Yes, I know it is August and over 100 degrees Fahrenheit in most of the U.S. and Christmas seems an eternity away – all the more reason to post this recipe today!
As noted in the Charles Dickens novel “A Christmas Carol”:
Master Peter and the two ubiquitous young Cratchits went to fetch the goose, with which they soon returned in high procession.
Mrs. Cratchit made the gravy (ready beforehand in a little saucepan) hissing hot; Master Peter mashed the potatoes with incredible vigor; Miss Belinda sweetened up the apple-sauce; Martha dusted the hot plates; Bob took Tiny Tim beside him in a tiny corner at the table; the two young Cratchits set chairs for everybody, not forgetting themselves, and mounting guard upon their posts, crammed spoons into their mouths, lest they should shriek for goose before their turn came to be helped.
At last the dishes were set on, and grace was said. It was succeeded by a breathless pause, as Mrs. Cratchit, looking slowly all along the carving-knife, prepared to plunge it in the breast; but when she did, and when the long-expected gush of stuffing issued forth, one murmur of delight arose all round the board, and even Tiny Tim, excited by the two young Cratchits, beat on the table with the handle of his knife, and feebly cried, Hurrah!
There never was such a goose. Bob said he didn’t believe there ever was such a goose cooked. Its tenderness and flavour, size and cheapness, were the themes of universal admiration. Eked out by apple-sauce and mashed potatoes, it was a sufficient dinner for the whole family; indeed, as Mrs Cratchit said with great delight (surveying one small atom of a bone upon the dish), they hadn’t ate it all at last! Yet every one had had enough, and the youngest Cratchits in particular, were steeped in sage and onion to the eyebrows!
As further expounded on foodreference.com:
For unexplainable reasons, Europeans, particularly north Europeans, have always been fond of goose, whereas in North America the popularity of this fowl is more or less concentrated on Christmas and New Year’s Eve.
Goose meat is darker (including the breast), fuller bodied, and more intensely flavoured than turkey. It is fatter and more gamy than duck. Of all fowl, goose meat offers the most opportunities to match with wine.

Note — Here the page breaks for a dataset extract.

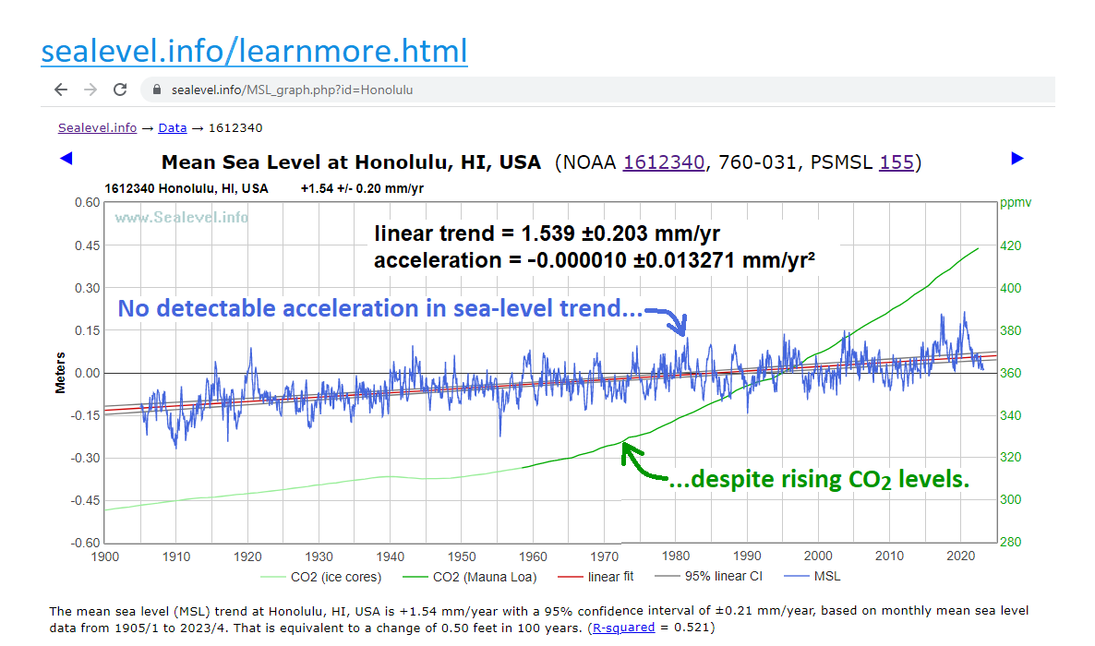Click the browser forward arrow button
Screen dimensions: 1095x646
pos(90,90)
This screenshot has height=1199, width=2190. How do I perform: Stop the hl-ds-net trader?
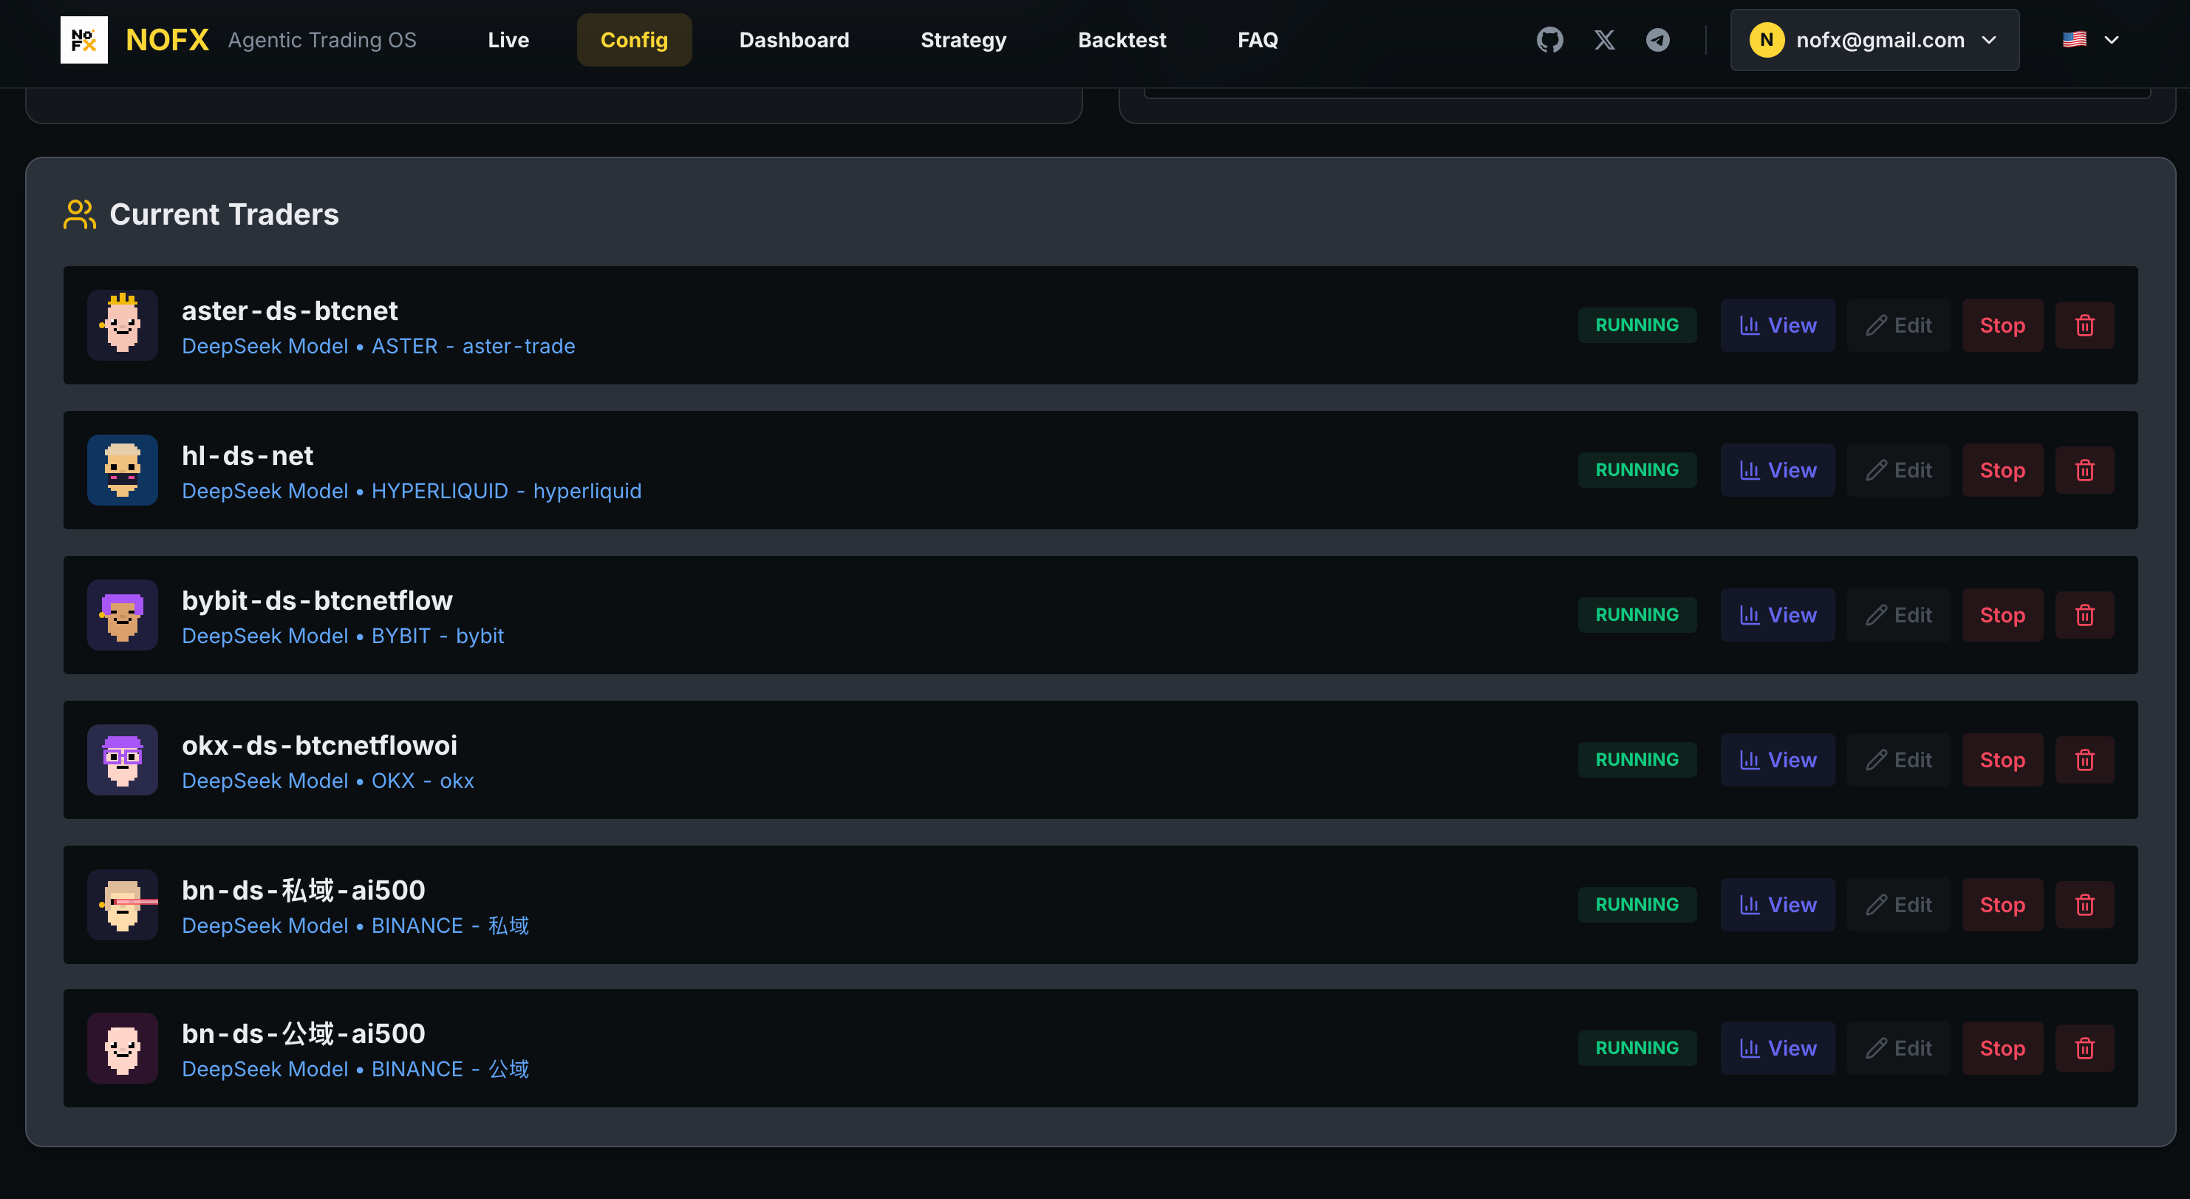(x=2001, y=469)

The natural cycle of raising geese is still intact: hatching, between April and July, and slaughter in September.
The U S A is a large producer of geese – California, Pennsylvania, and New York State produce the most. Of course, France produces a lot as does Hungary, Poland and Israel, mostly for foie gras d’oie (fattened goose liver).
For centuries goose fat has been hailed as tasty and texturally rich, the French are famous for their cassoulet using goose fat, parts, beans and vegetables, but most famous of all now is confit of goose or duck.
White English, grey Toulouse and Chinese geese are the most popular with goose farms. Most geese are fed a mixture of corn, wheat and soybeans, although a few farmers feed their animals with vegetables including salads in California.
Citizens, this recipe is a classic for excellent reason – I hope you enjoy the Victorian delights of this magnificent bird!